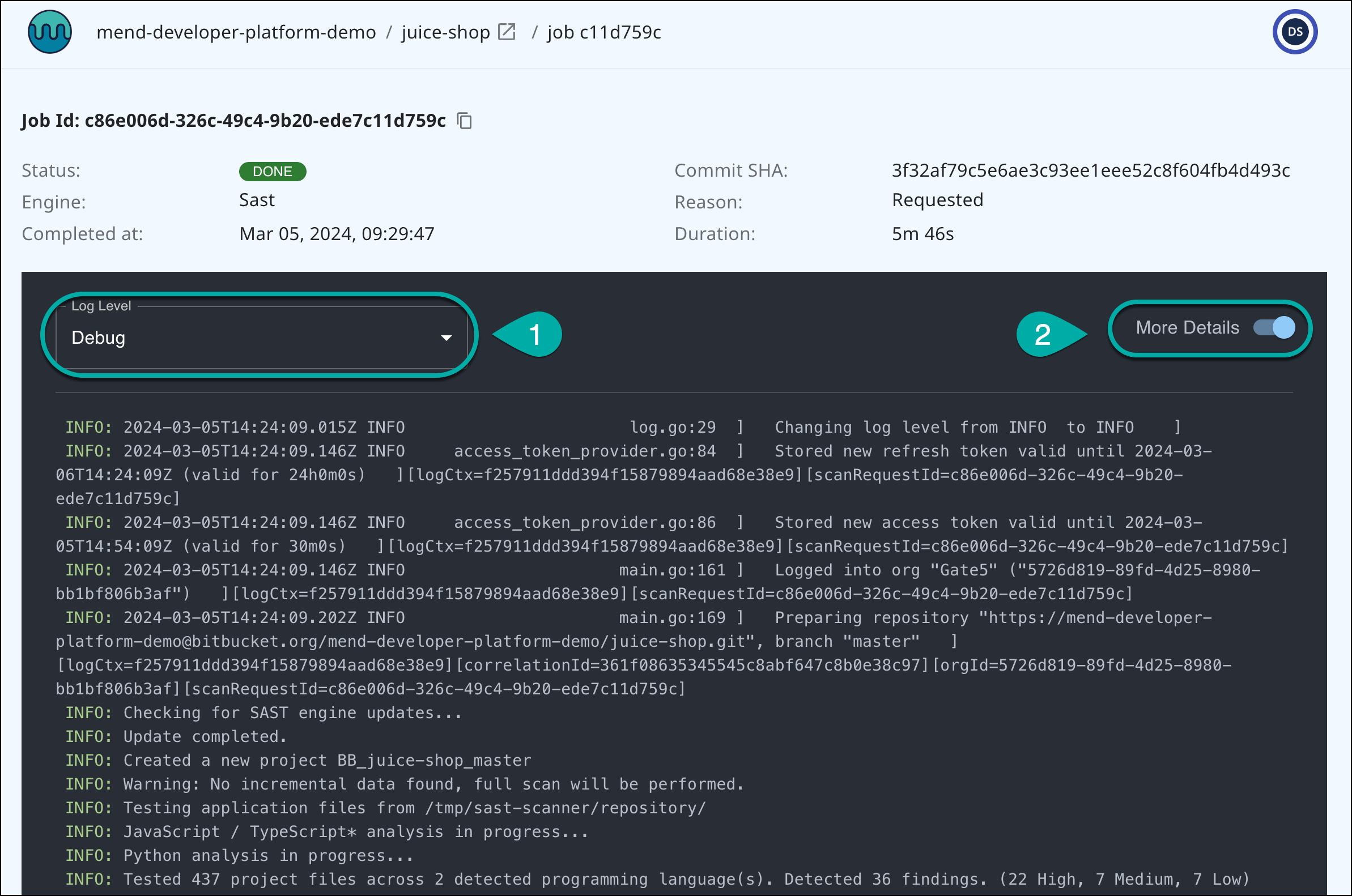Viewport: 1352px width, 896px height.
Task: Open the DS user avatar menu
Action: [x=1294, y=32]
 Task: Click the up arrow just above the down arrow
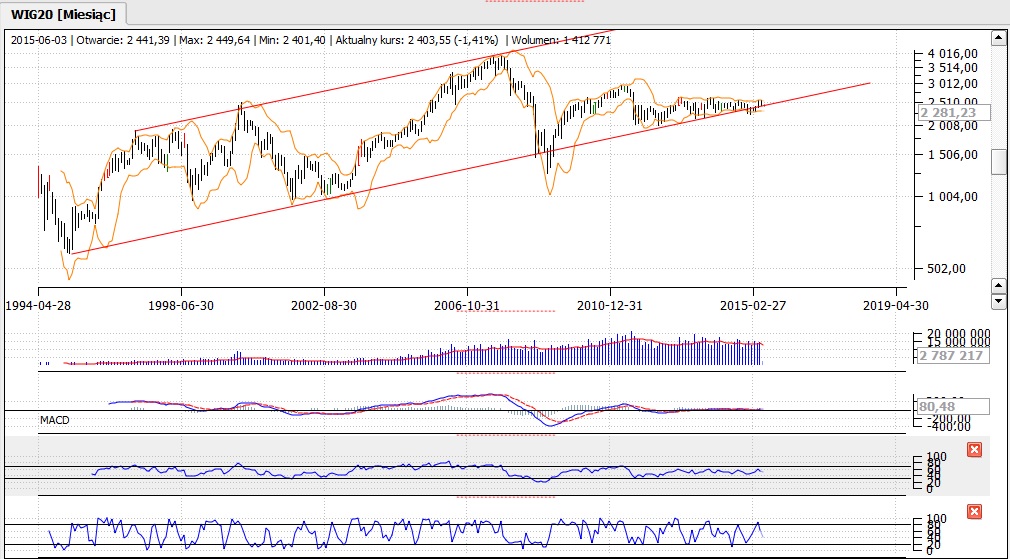[997, 286]
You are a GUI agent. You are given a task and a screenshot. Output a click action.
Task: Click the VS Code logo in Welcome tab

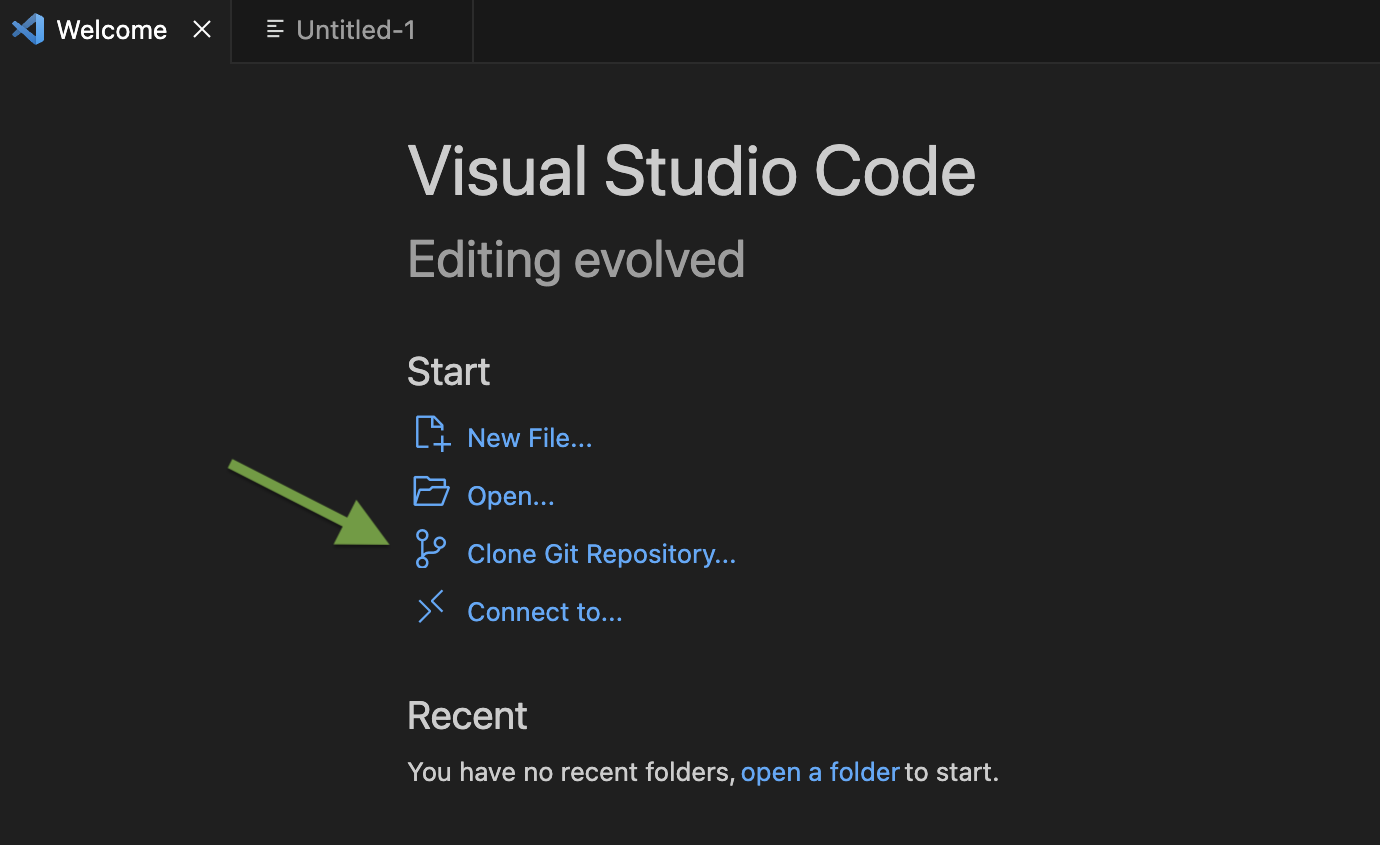(28, 30)
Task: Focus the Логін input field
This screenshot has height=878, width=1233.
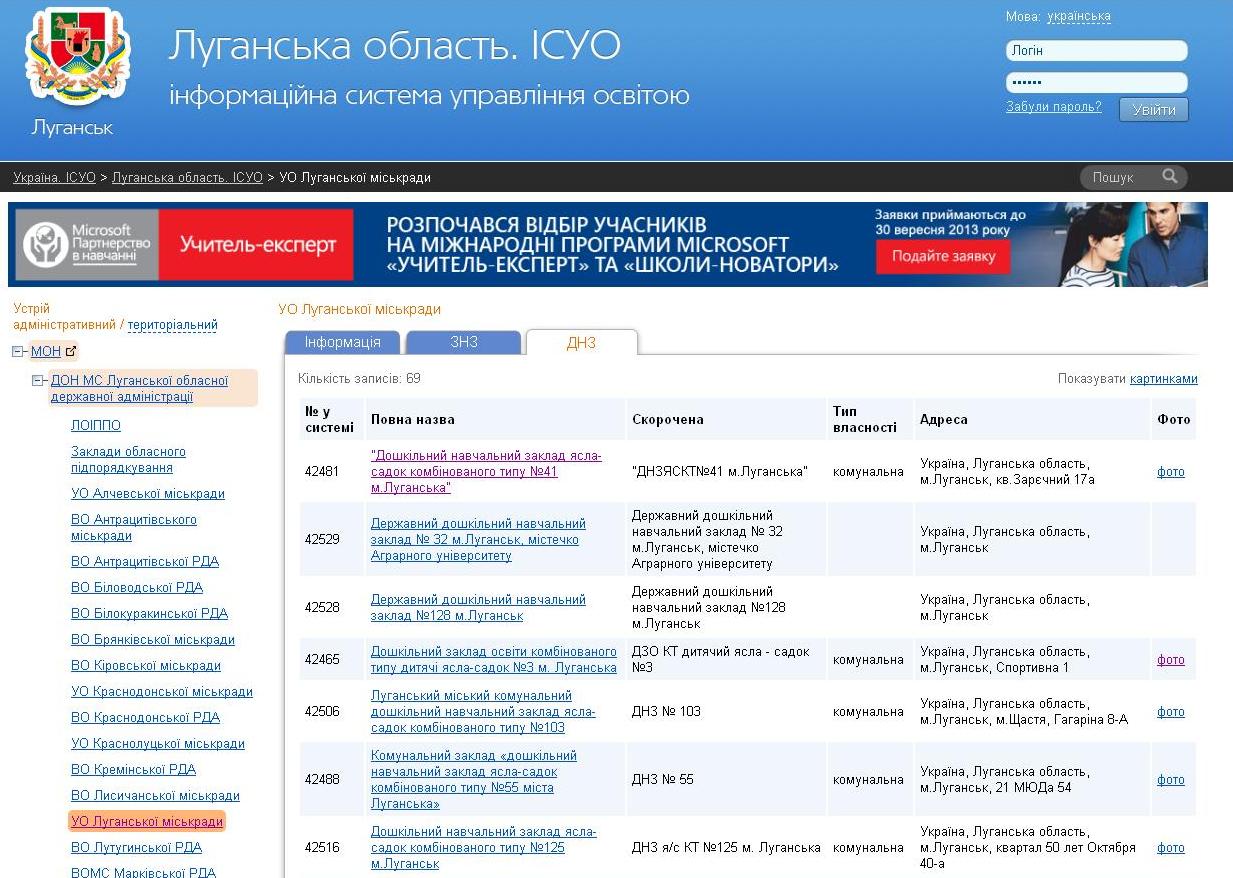Action: pyautogui.click(x=1096, y=51)
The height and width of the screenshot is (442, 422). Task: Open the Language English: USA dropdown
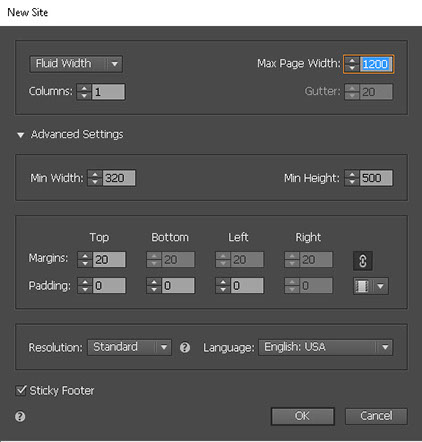click(x=326, y=347)
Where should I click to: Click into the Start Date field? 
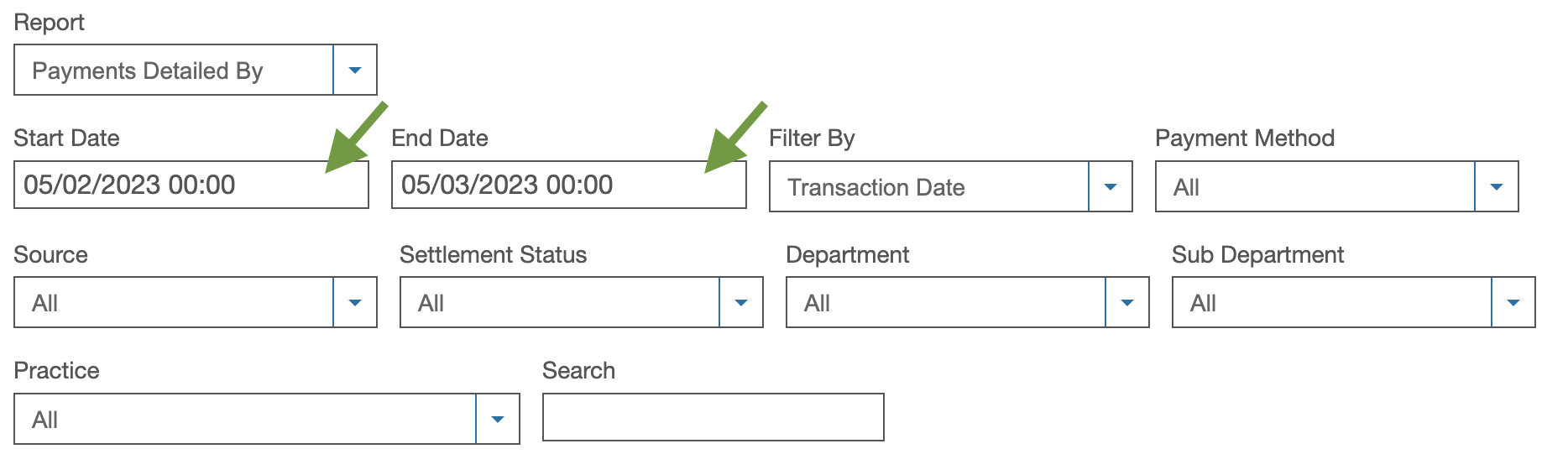191,185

☆ ☆ ☆ ☆ ☆ ☆ ☆

> EXERCISE OBJECTIVE:
Reproduce every one of the records above word for word, omitting the pictures.

> TASK RESPONSE:
Viewport: 1352px width, 896px height.
Task: Open the DS user avatar menu
Action: [x=1294, y=32]
 Task: Click the up arrow just above the down arrow
[997, 286]
You are a GUI agent. You are given a task and a screenshot. Output a click action.
Task: Click the VS Code logo in Welcome tab

(28, 30)
Task: Focus the Логін input field
This screenshot has height=878, width=1233.
Action: pyautogui.click(x=1096, y=51)
The height and width of the screenshot is (442, 422). Task: Open the Language English: USA dropdown
click(x=326, y=347)
Where should I click to: Click into the Start Date field? 
191,185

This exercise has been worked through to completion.